- [Aim of the exercise]: Filter the records below, keeping only each line that contains the string "pixels", and copy those lines out in order.

- [Data for processing]:
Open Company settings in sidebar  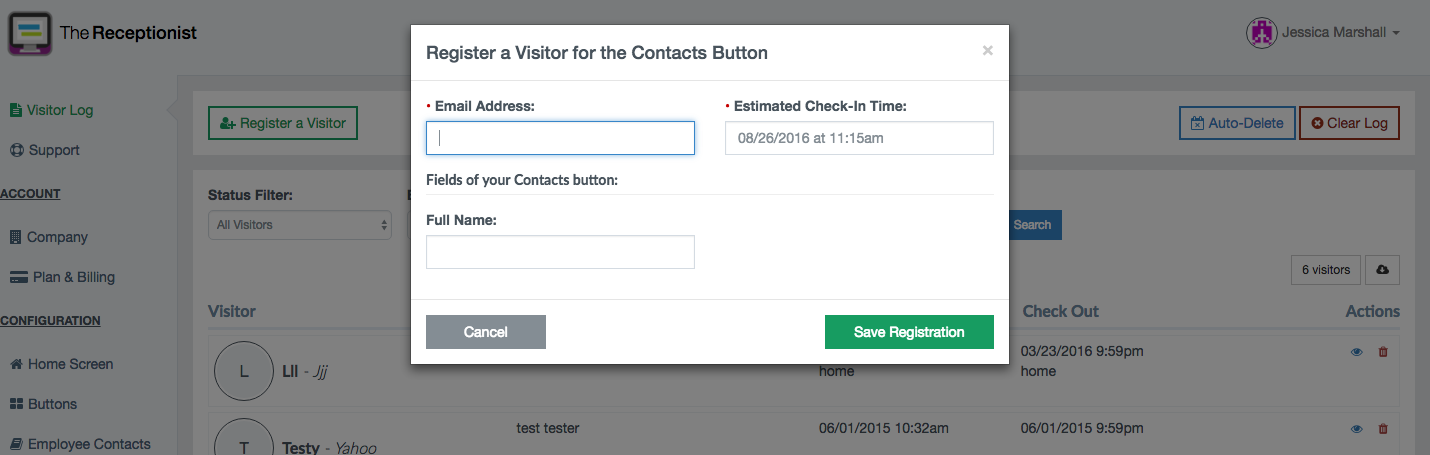point(49,237)
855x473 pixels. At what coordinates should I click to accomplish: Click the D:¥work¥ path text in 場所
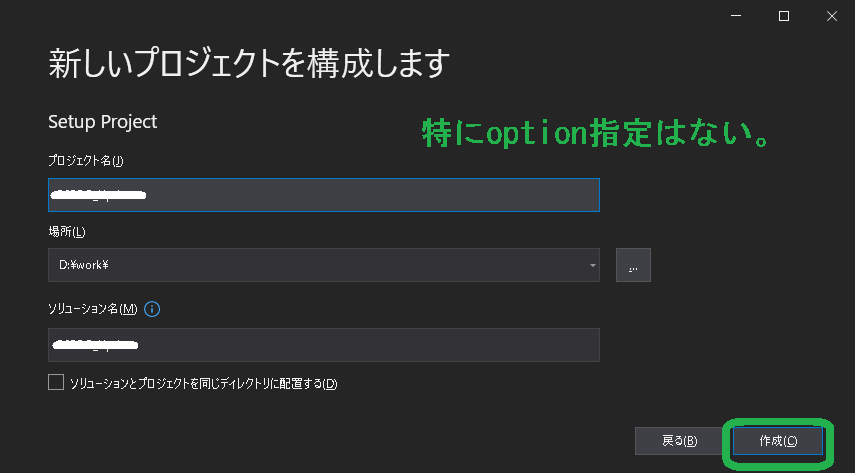tap(84, 265)
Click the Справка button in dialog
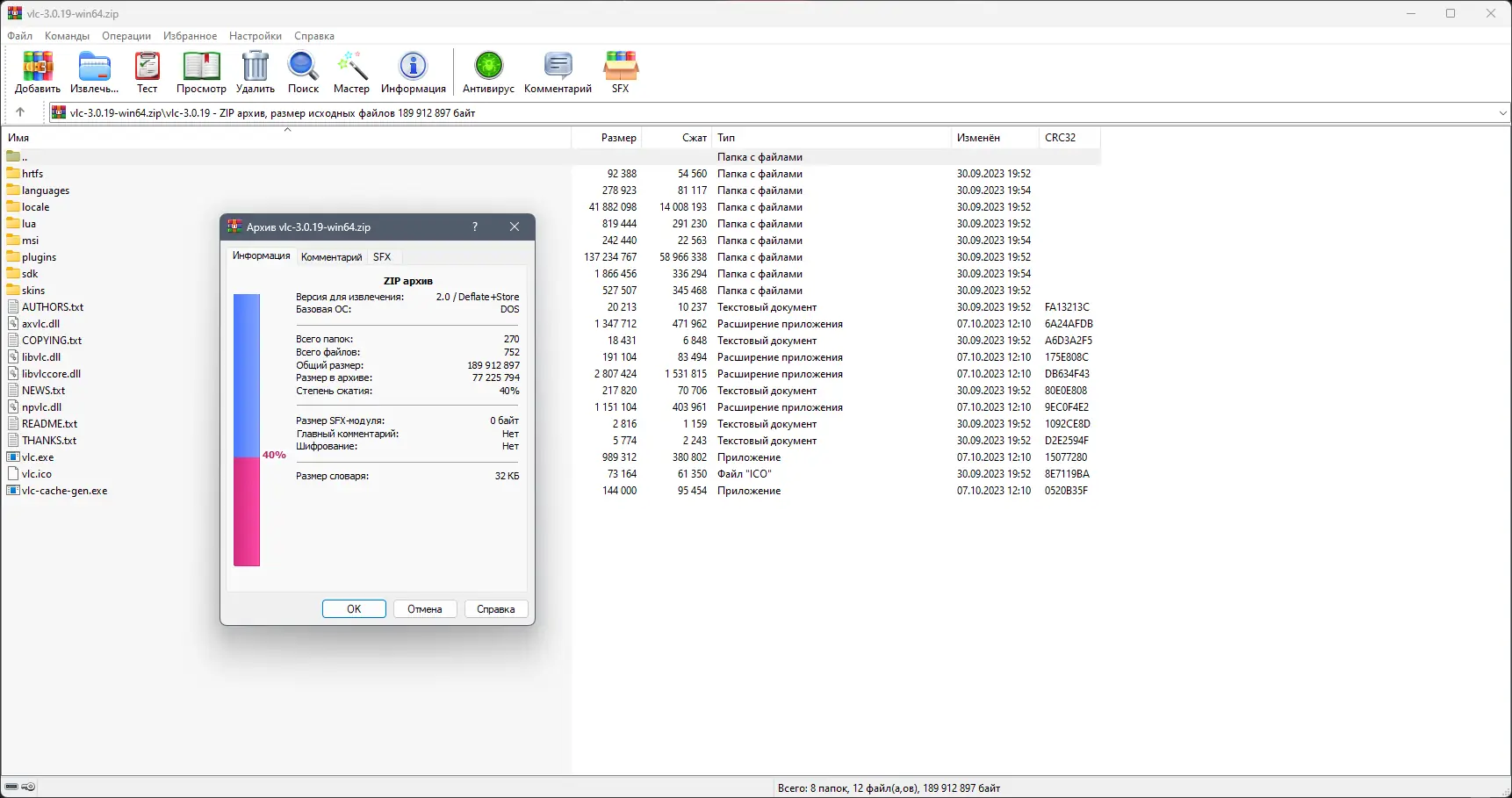 [496, 609]
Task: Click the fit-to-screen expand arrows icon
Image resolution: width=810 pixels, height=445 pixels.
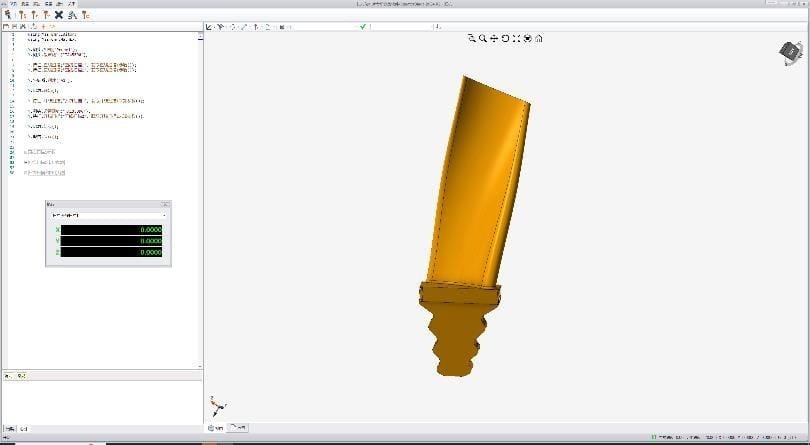Action: 516,38
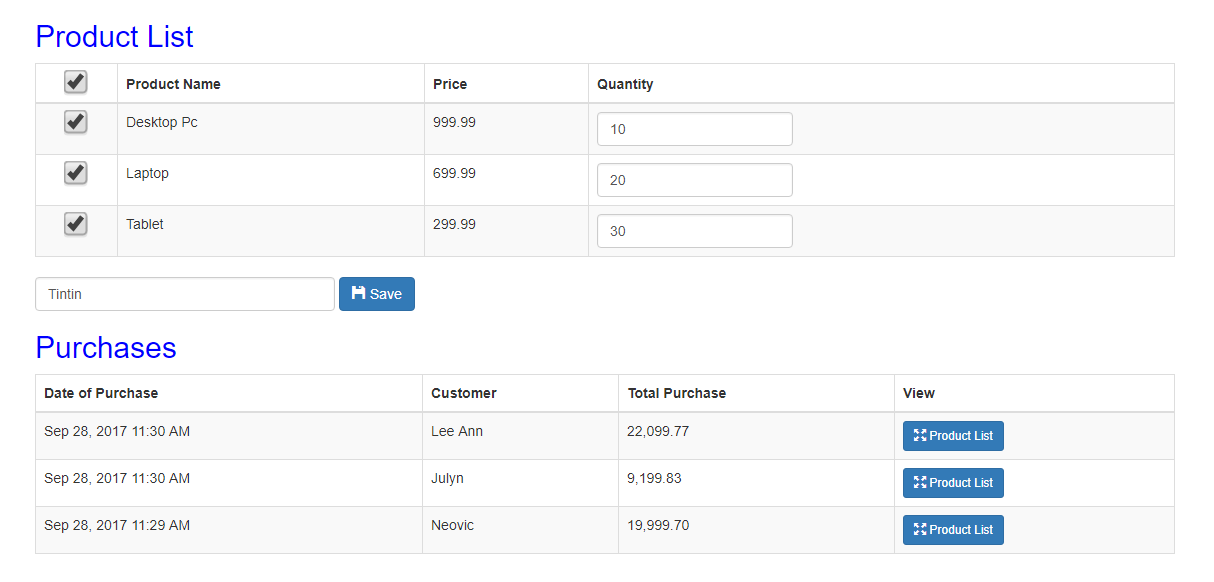The image size is (1214, 582).
Task: Toggle the select-all checkbox in header
Action: 76,82
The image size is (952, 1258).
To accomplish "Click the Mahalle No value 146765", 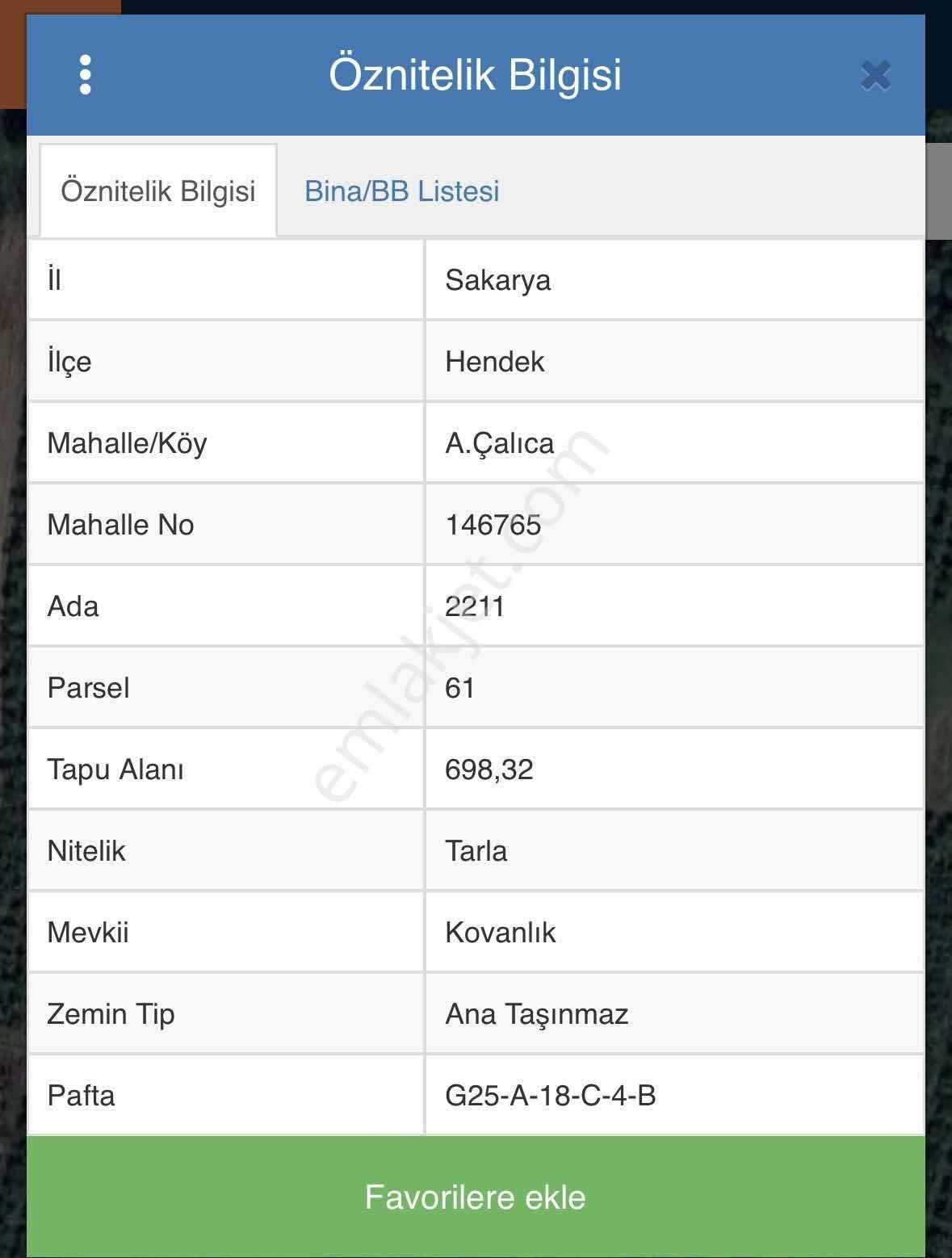I will [493, 525].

- [Answer]:
855x473 pixels. At what coordinates should I click to accomplish: Click the D:¥work¥ path text in 場所
Image resolution: width=810 pixels, height=445 pixels.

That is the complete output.